The Beginning of
Asian American Curriculum Project
“WHAT DID YOU SAY? YOU WERE IN A CONCENTRATION CAMP FOR THREE AND A HALF YEARS?” Irma raised her voice in disbelief. The four of us were sitting in a small circle at the first meeting of the San Mateo Elementary School District community advisory committee in 1969. I was embarrassed that this was so surprising. After all it had been 24 years since it had happened. But then again, even amongst many Japanese Americans, it had often been treated like a shameful secret.
“Florence,” Irma said in a more normal voice, “this story must be told to the students—they need to know that racism is more than African American slavery.” The group nodded in agreement.
The major issue was that, aside from the physical experience of being in a concentration camp for 3 ½ years, I knew very little about why it happened. I was thirteen years old when it all started and I spent my high school years in a camp. All the things that happened to us were quite overwhelming. First we were forcefully relocated over 1400 miles away to Amache, Colorado, and then my father became tubercular after six months. He was sent away to a sanitarium outside of our camp. My oldest brother volunteered for the US Army, and my second brother was drafted and served in the Military Intelligence Service.
My first job was to find a book which defined how the evacuation started. I asked a civil rights activist friend of mine, Edison Uno, and he referred me to a paperback book titled American Concentration Camps by Allan Bosworth (1967). After taking care of my five children, one night, I opened the book and began to read the introduction. Suddenly, without any logical reason, tears began to stream down my face. I put the book down for a minute—to wipe my tears—but I had to read this book! So I forced myself to read how this illegal imprisonment of 110,000 people of Japanese ancestry came about.
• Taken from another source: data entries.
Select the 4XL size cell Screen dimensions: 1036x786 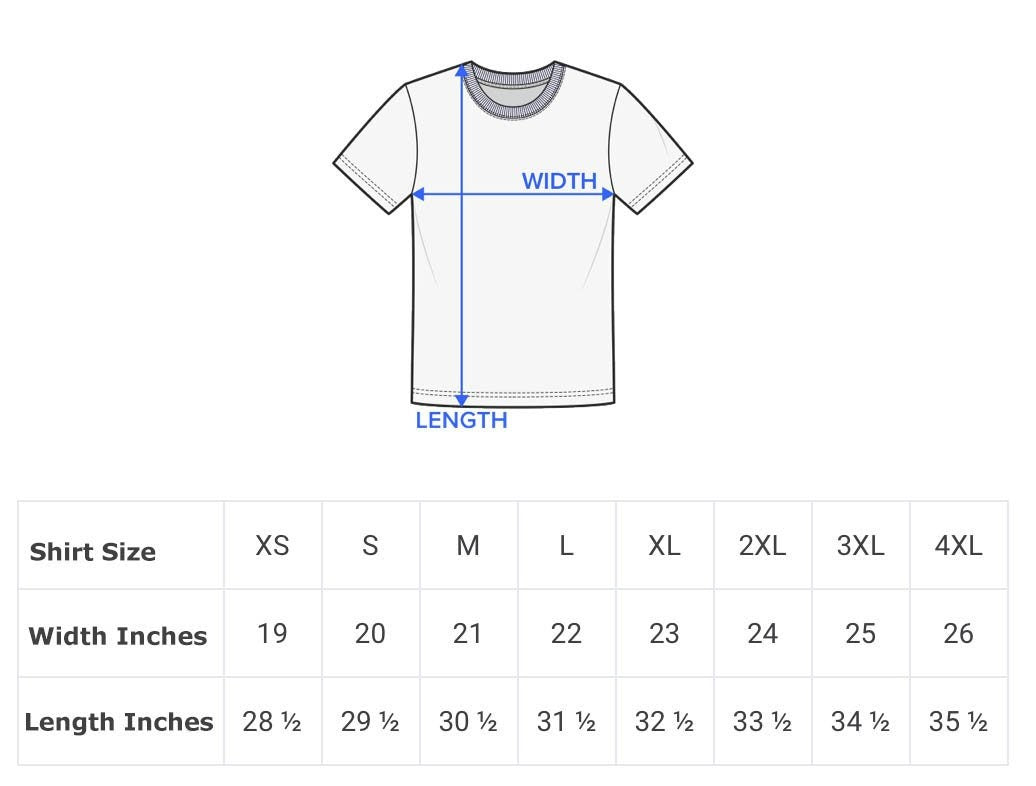tap(958, 545)
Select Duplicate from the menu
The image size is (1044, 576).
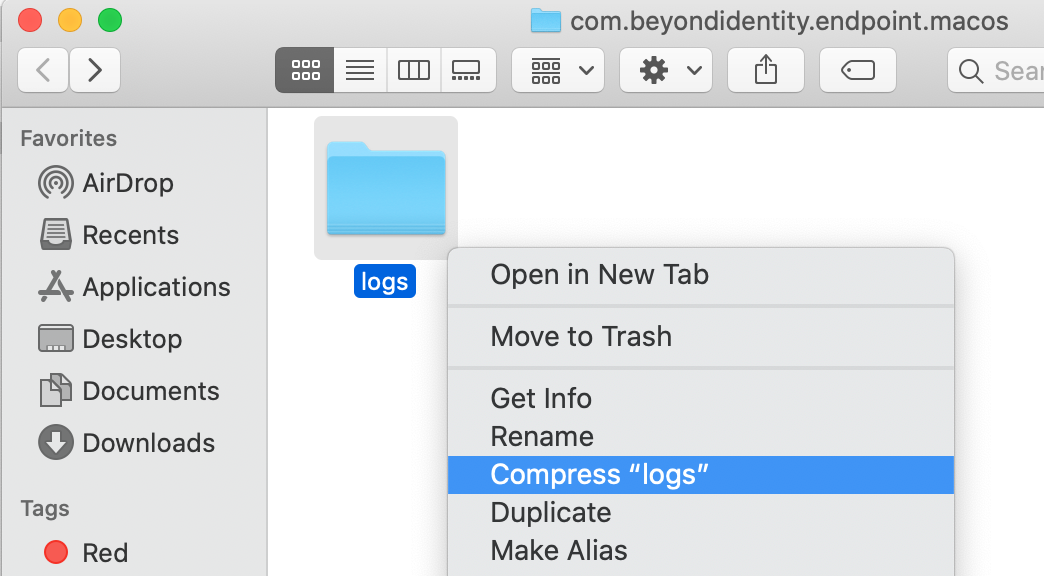pos(551,512)
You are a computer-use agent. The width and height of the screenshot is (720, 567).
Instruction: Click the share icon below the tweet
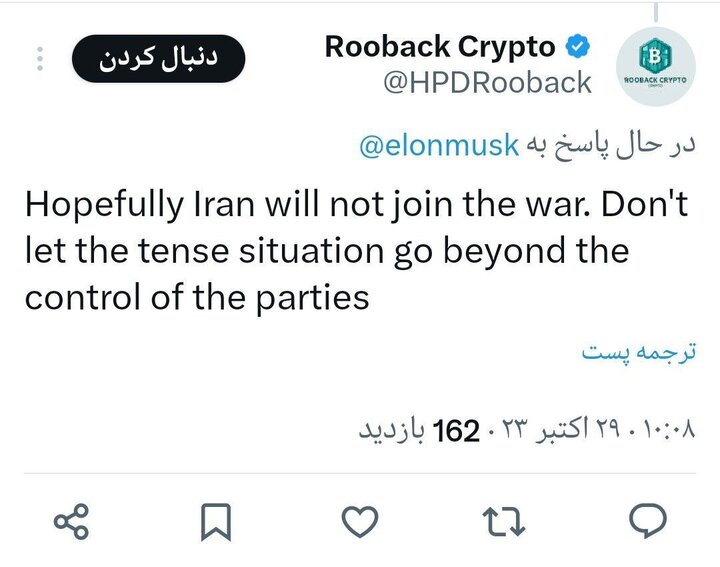pos(71,522)
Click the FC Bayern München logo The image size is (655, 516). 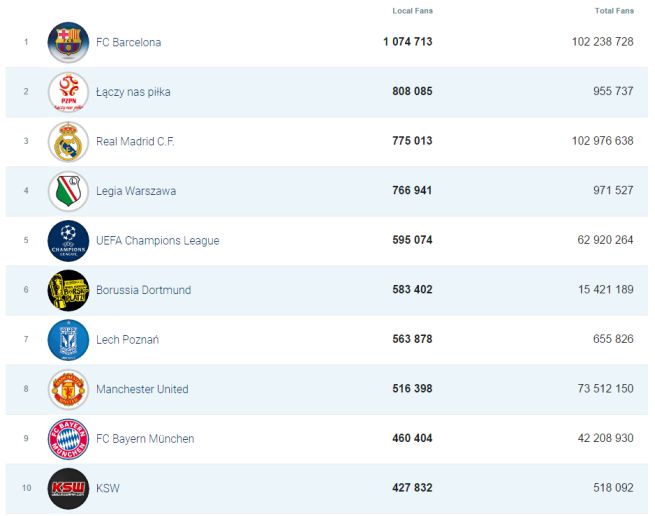[x=68, y=438]
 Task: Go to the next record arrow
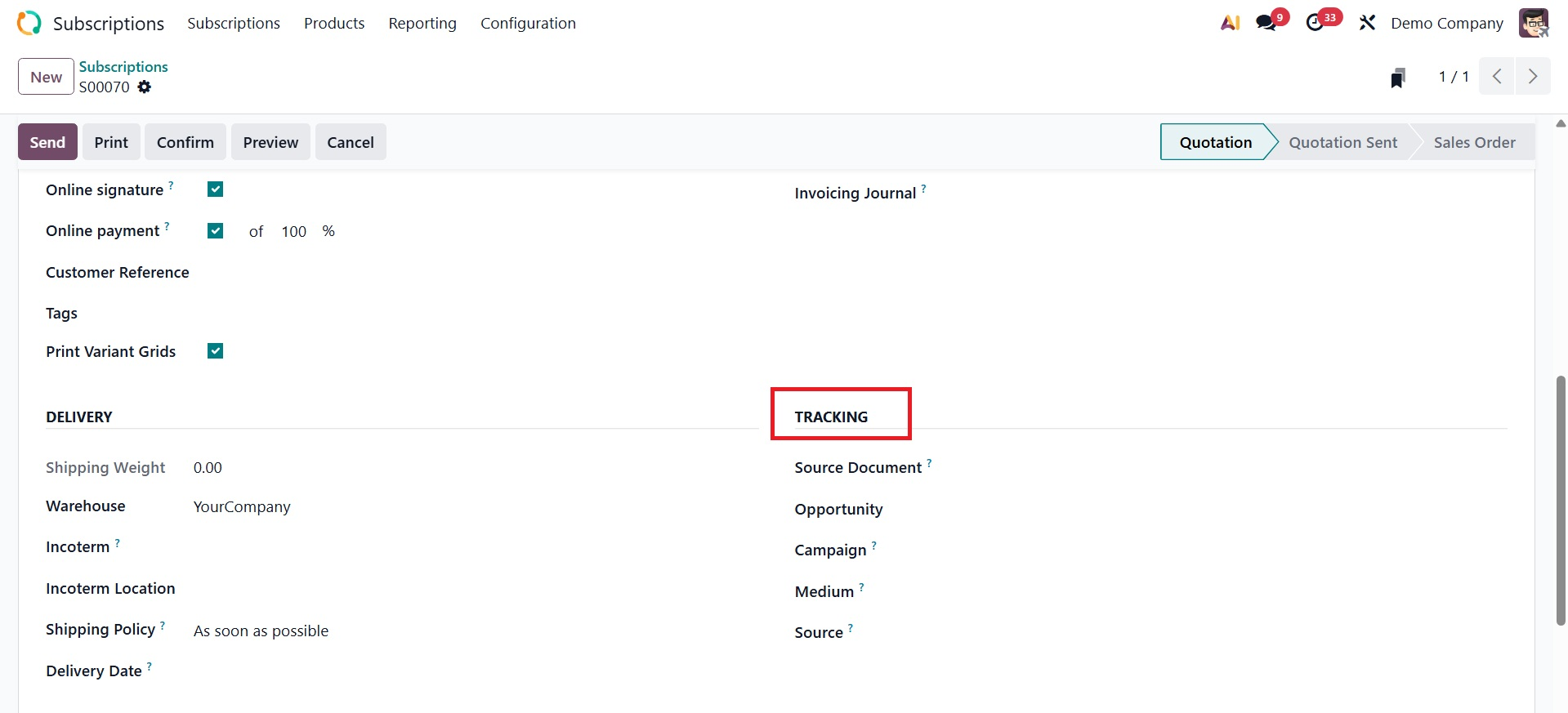[x=1533, y=77]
This book made me very angry. How could the United States government force the internment of citizens without trials? In 1969 every book which told the story found ways to justify this action. Our family lost three ranches—with all of its tools, truck, tractor, and homes—totaling 90 acres, and never received payment for this gigantic loss.
The committee members went out to tell their personal stories of racism. Now I was ready to tell my experiences to elementary grade students. On one occasion, after I told my story, the next day a ten year old boy stood up at the back of the room and yelled “My father told me to tell you that you are a big liar!”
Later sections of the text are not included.